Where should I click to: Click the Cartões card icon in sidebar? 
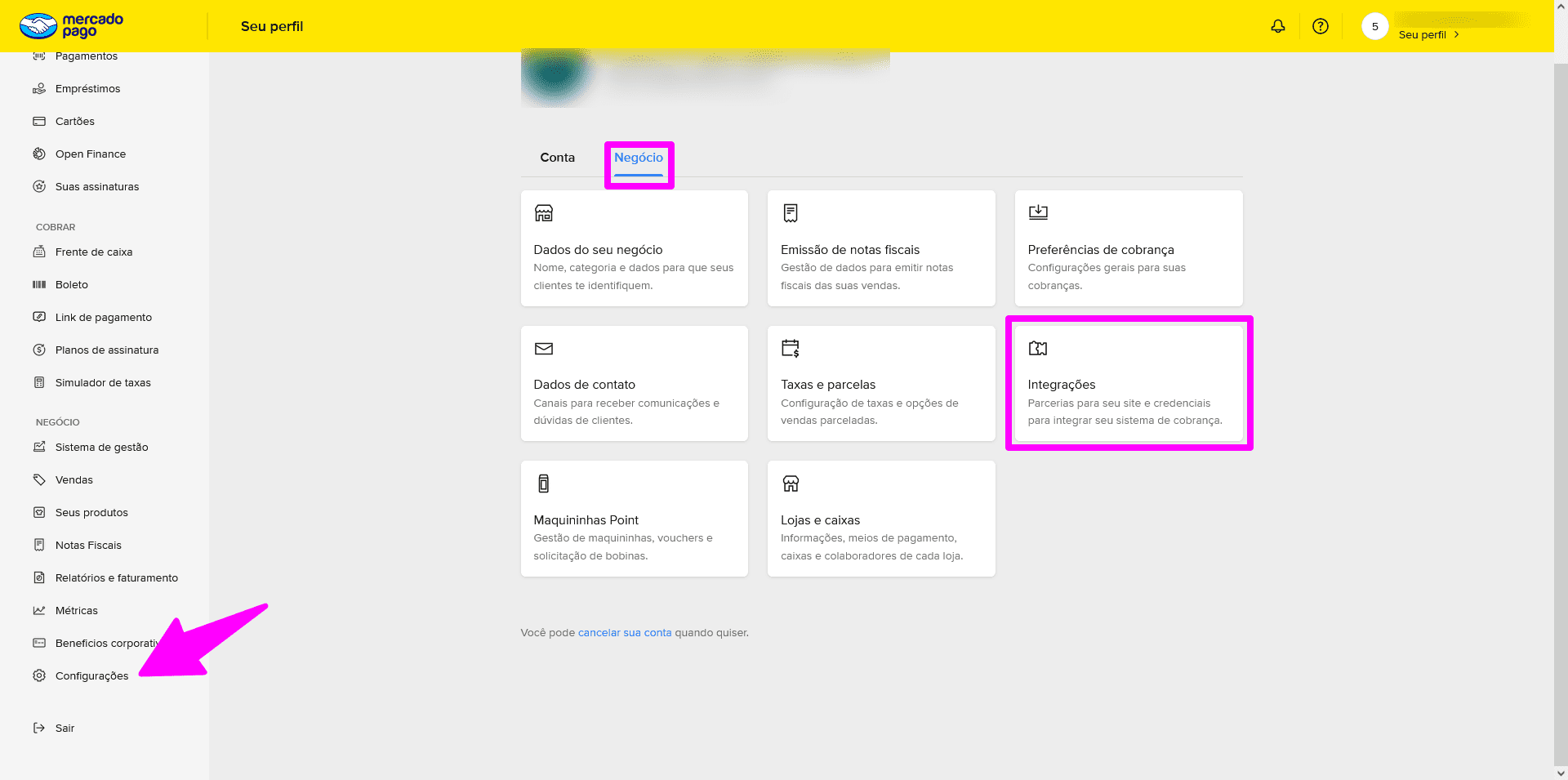(x=39, y=121)
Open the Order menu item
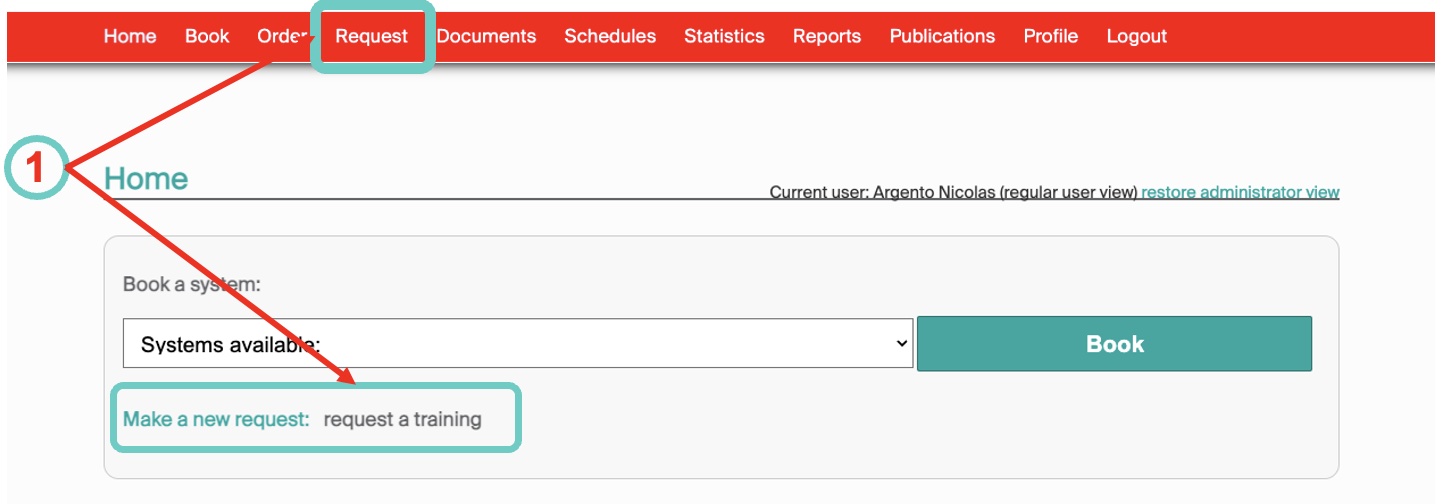 click(281, 36)
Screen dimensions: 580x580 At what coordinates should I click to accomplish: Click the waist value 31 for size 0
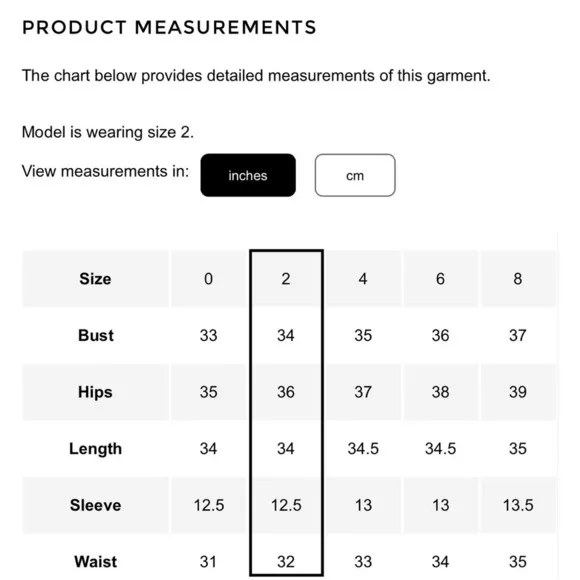coord(208,562)
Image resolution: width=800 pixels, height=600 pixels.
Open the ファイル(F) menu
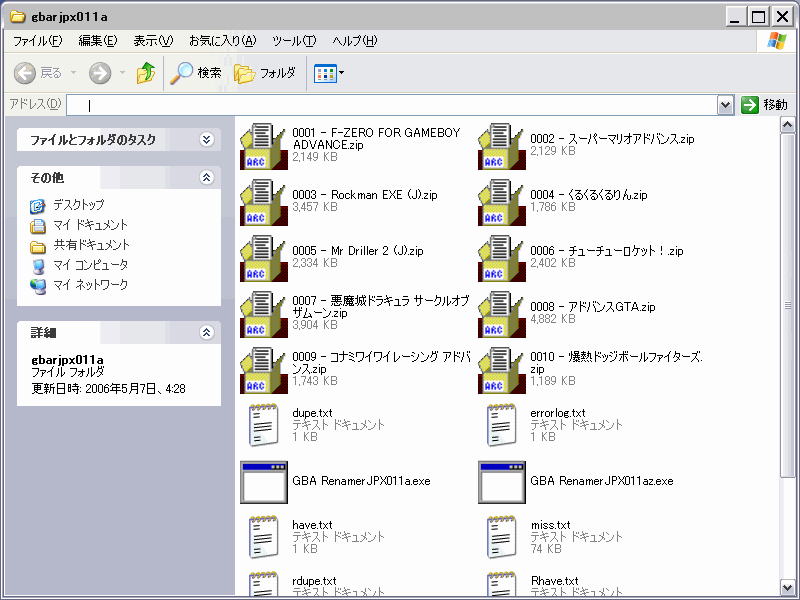(37, 41)
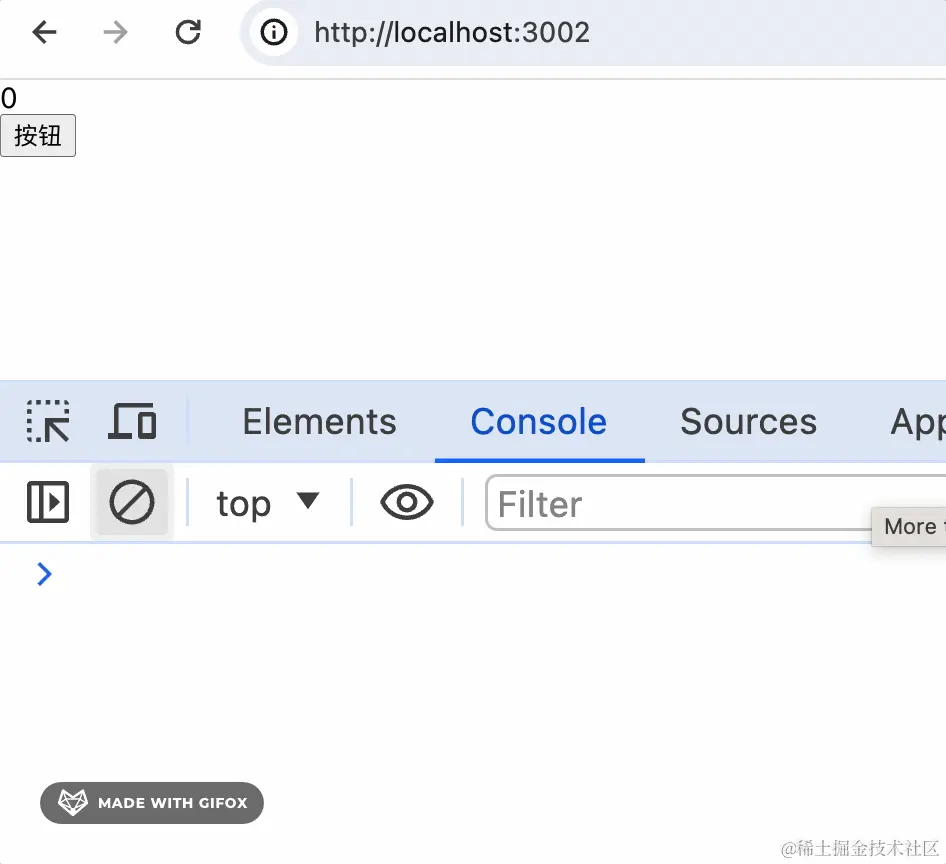Create a live expression with eye icon
The height and width of the screenshot is (864, 946).
click(x=407, y=502)
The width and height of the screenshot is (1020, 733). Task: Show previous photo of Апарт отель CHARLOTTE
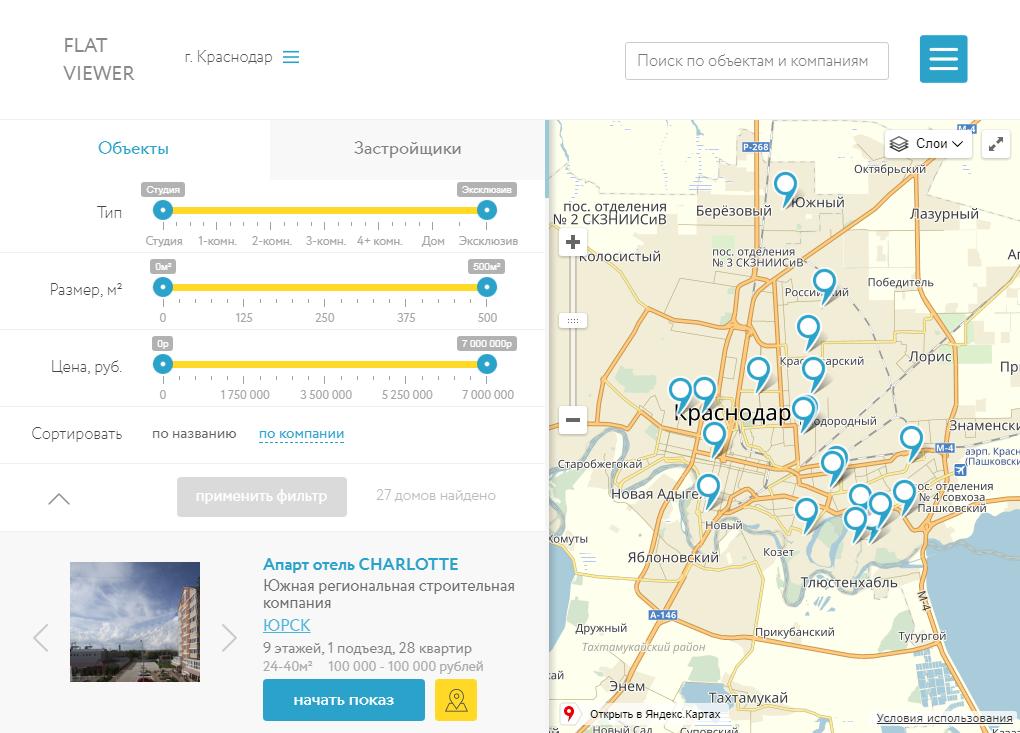(41, 637)
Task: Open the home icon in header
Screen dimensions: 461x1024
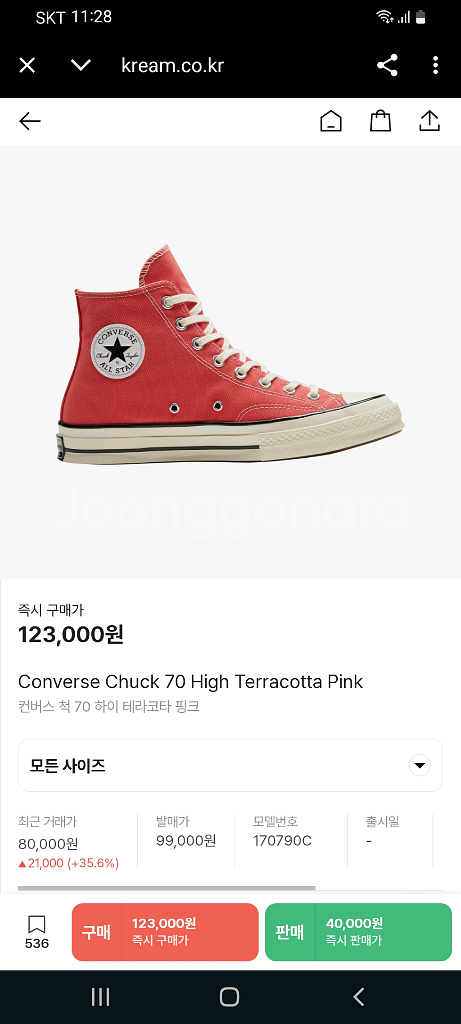Action: (331, 121)
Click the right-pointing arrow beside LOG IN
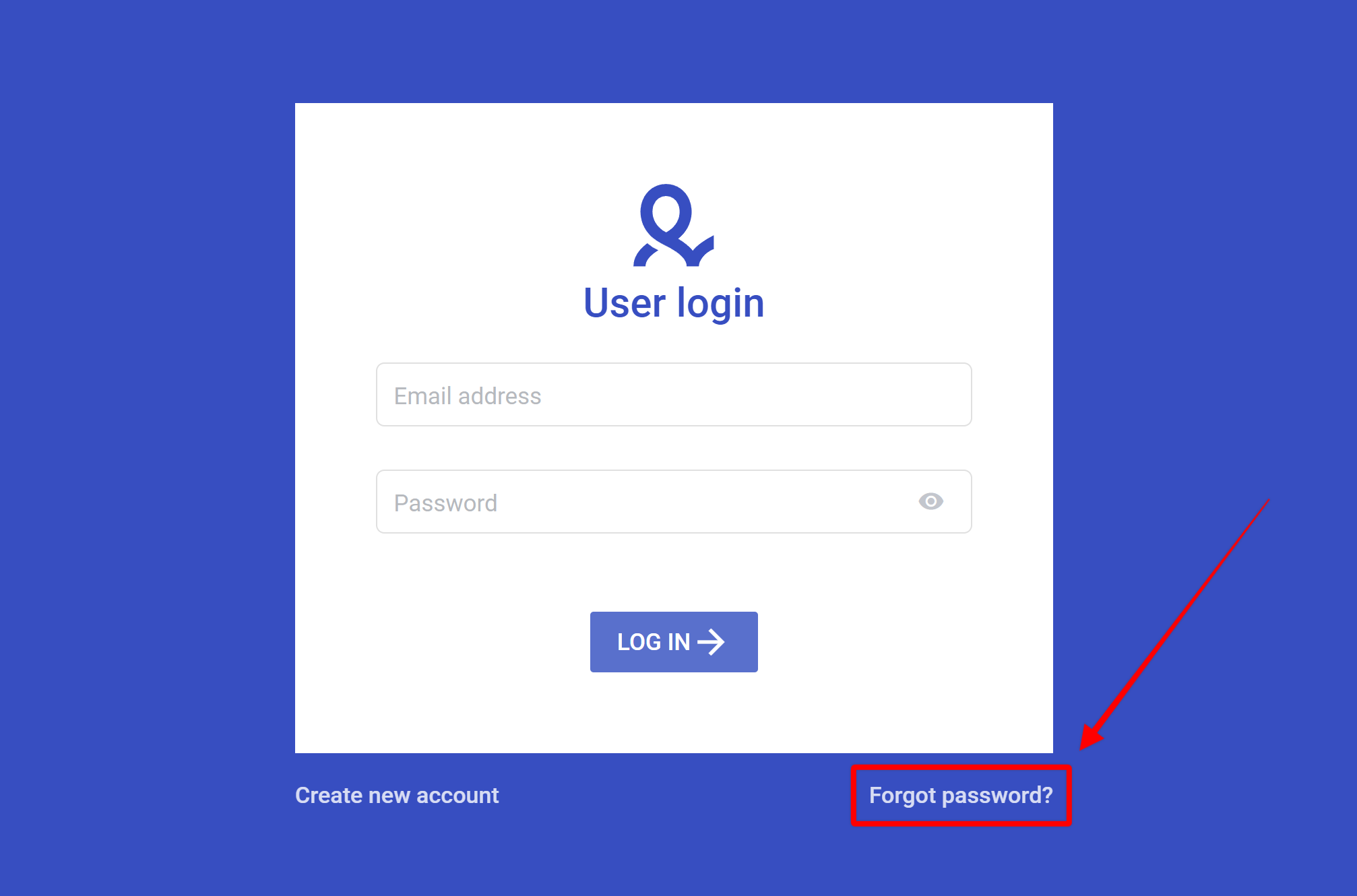 tap(711, 642)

----------

-- The task --
Swap "home icon" for "house icon" in the listing, starting with the line with "Image resolution: width=800" and going on through the line with "Action: (331, 121)", and give only those lines with nothing else changed. Leave the pictures out.

-- Task result --
Image resolution: width=800 pixels, height=600 pixels.
Open the ファイル(F) menu
(37, 41)
Create a live expression with eye icon
The height and width of the screenshot is (864, 946).
click(x=407, y=502)
The width and height of the screenshot is (1020, 733). Task: Show previous photo of Апарт отель CHARLOTTE
(41, 637)
Task: Open the house icon in header
Screen dimensions: 461x1024
Action: (331, 121)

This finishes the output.